Each word in a sentence has its own word class. In Natural Language Processing, the word class is also known as part of speech (POS). Some examples of word class are noun, verb, adverb, adjective, and so on. This word class denotes the role of a word in a sentence. Moreover, their sequence builds the structure of a sentence. For instance, a sentence has a general structure, namely the sequence of noun, verb, and noun.

This talk gives discusses an approach for predicting the possible sequence of part of speech based on the given sentence (the sequence of words). In probabilistic way, it could be stated as the probability of Y given X, where Y is the sequence of part of speech and X is the sequence of words.

The model is built by implementing the Hidden Markov Model (HMM) and Viterbi algorithm.
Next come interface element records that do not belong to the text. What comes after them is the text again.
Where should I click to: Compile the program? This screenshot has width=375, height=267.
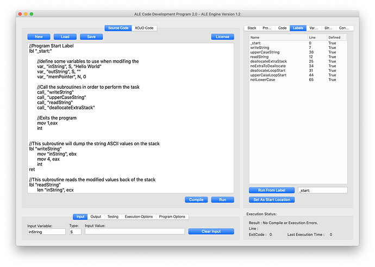coord(196,200)
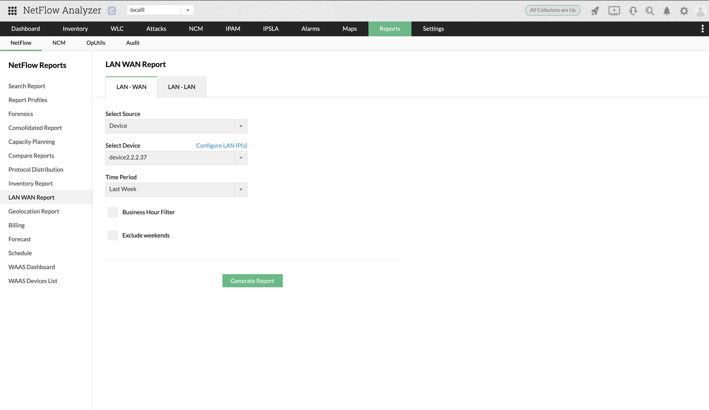Image resolution: width=709 pixels, height=410 pixels.
Task: Expand the Select Source dropdown
Action: (176, 126)
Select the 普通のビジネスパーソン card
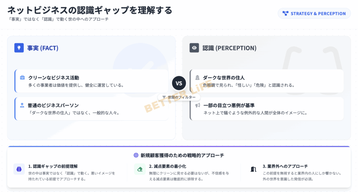 92,109
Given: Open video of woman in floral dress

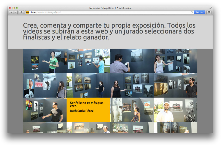Looking at the screenshot, I should click(x=132, y=110).
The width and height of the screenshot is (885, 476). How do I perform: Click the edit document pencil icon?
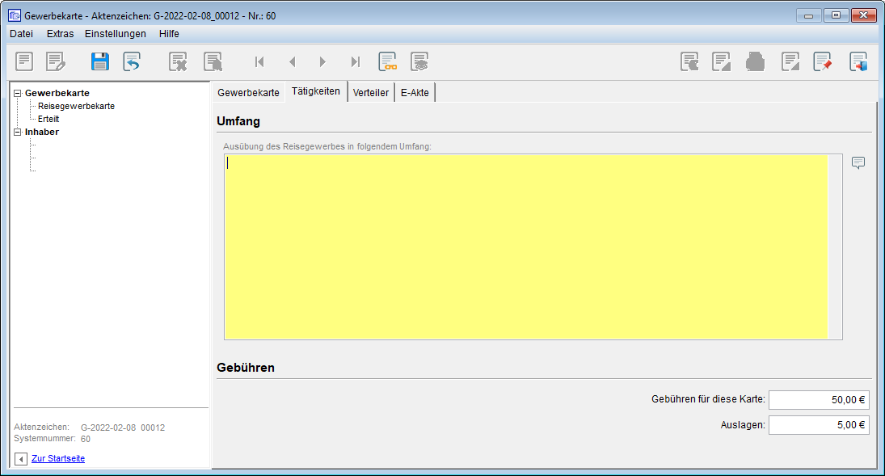coord(55,61)
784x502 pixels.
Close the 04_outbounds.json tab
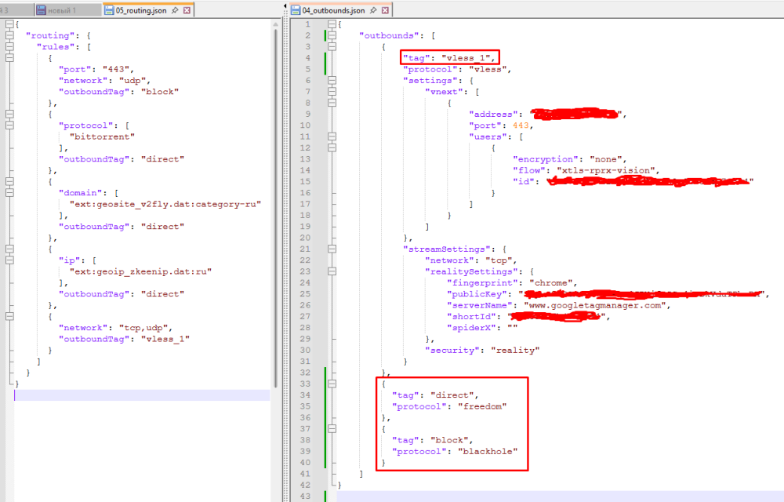coord(387,11)
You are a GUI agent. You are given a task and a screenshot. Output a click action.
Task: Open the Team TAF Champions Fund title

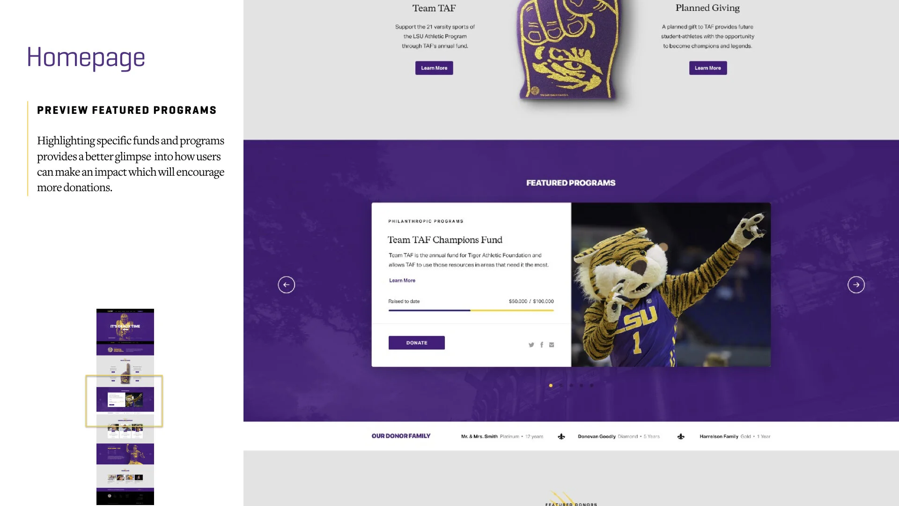(445, 240)
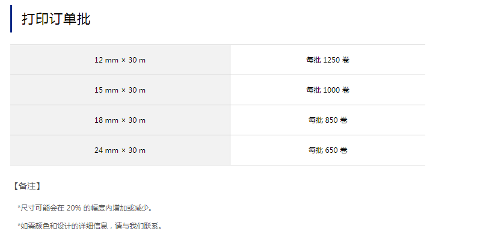Click the number 1000 in the second row
Screen dimensions: 483x240
tap(331, 90)
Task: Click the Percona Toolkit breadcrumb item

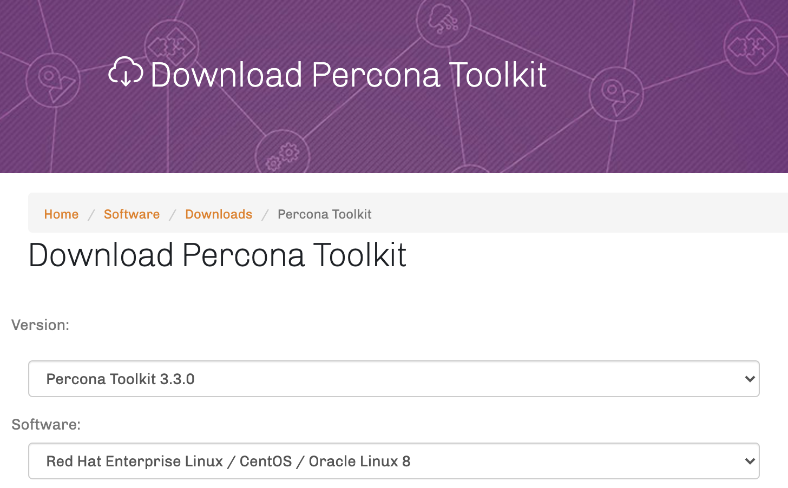Action: click(x=324, y=214)

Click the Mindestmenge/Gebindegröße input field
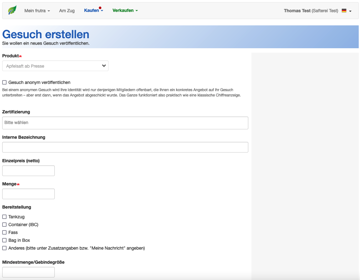click(x=28, y=272)
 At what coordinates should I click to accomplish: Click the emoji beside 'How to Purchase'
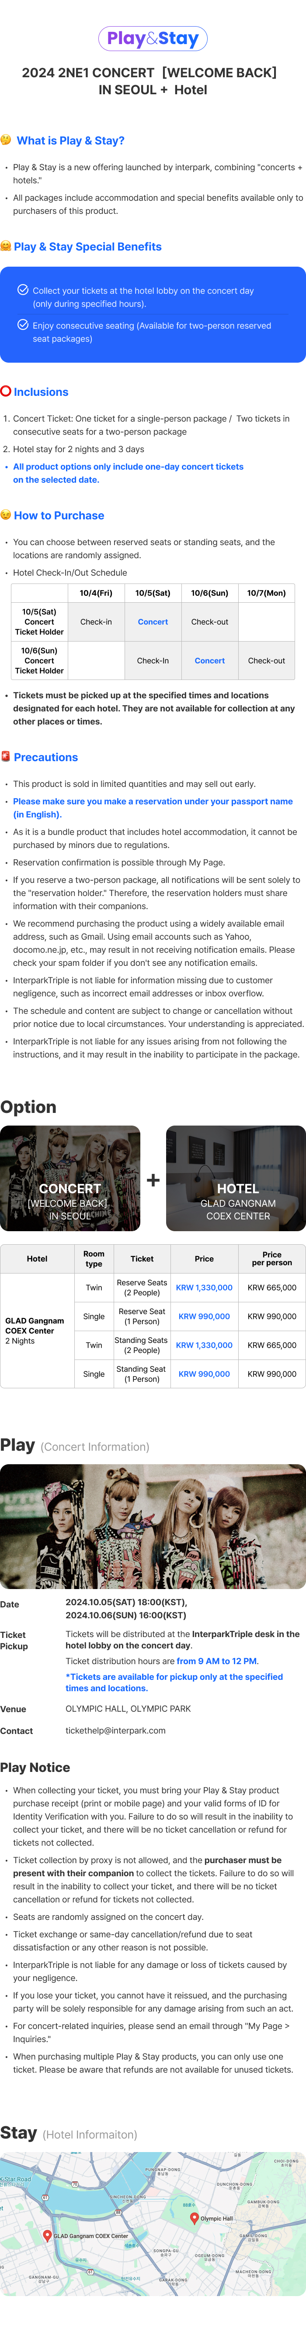click(5, 515)
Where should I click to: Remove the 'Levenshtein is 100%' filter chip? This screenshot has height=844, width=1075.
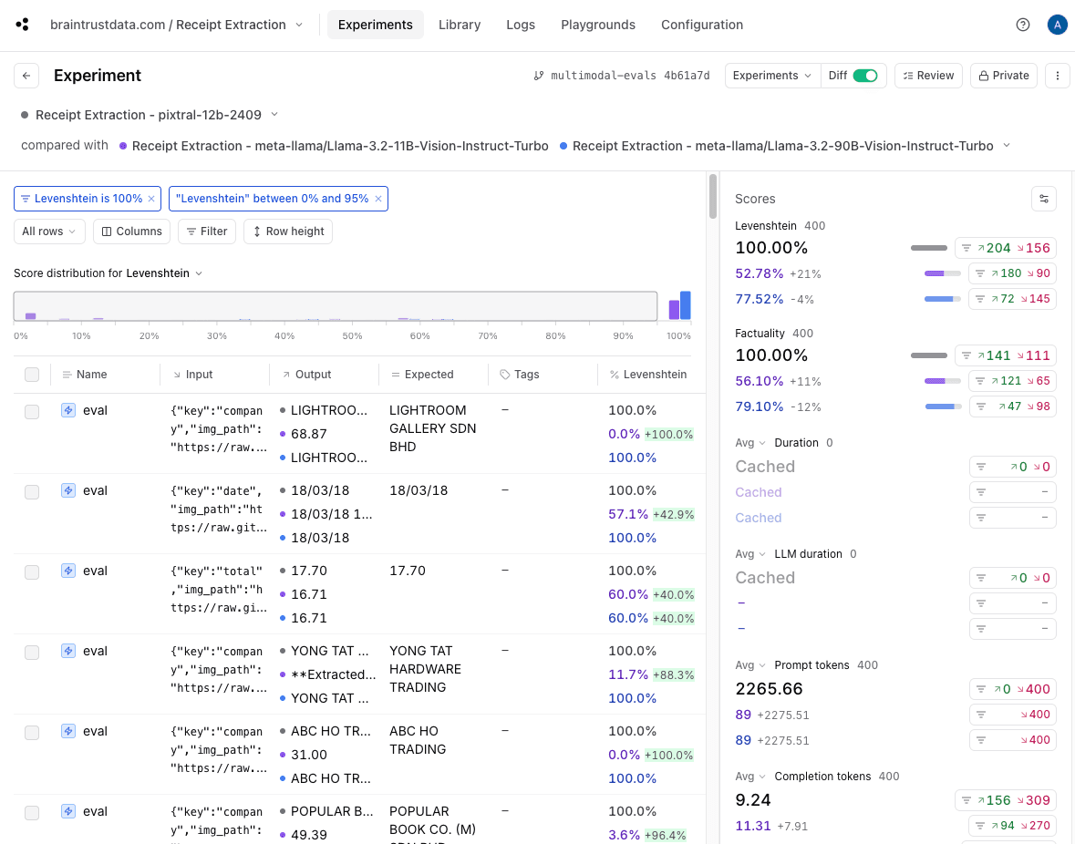(151, 199)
The creation process uses the transition probability and emission probability from every word found in the training data. The transition probability denotes the probability of a part of speech to occur given certain part of speech. For instance, P(V given N) is the probability of Verb class to occur after the Noun class. While the emission probability denotes the probability of word to occur given certain part of speech. For instance, the emission probability P(language given N) is the probability of word ‘language’ to occur and have Noun class as its part of speech.

To evaluate the built model, the Viterbi algorithm is used. This algorithm searches for the best sequence of part of speech and is consisted of two steps, namely forward step and backward step. The forward step is used to find the best path containing the part of speech, whereas the backward step is used to regain the best path.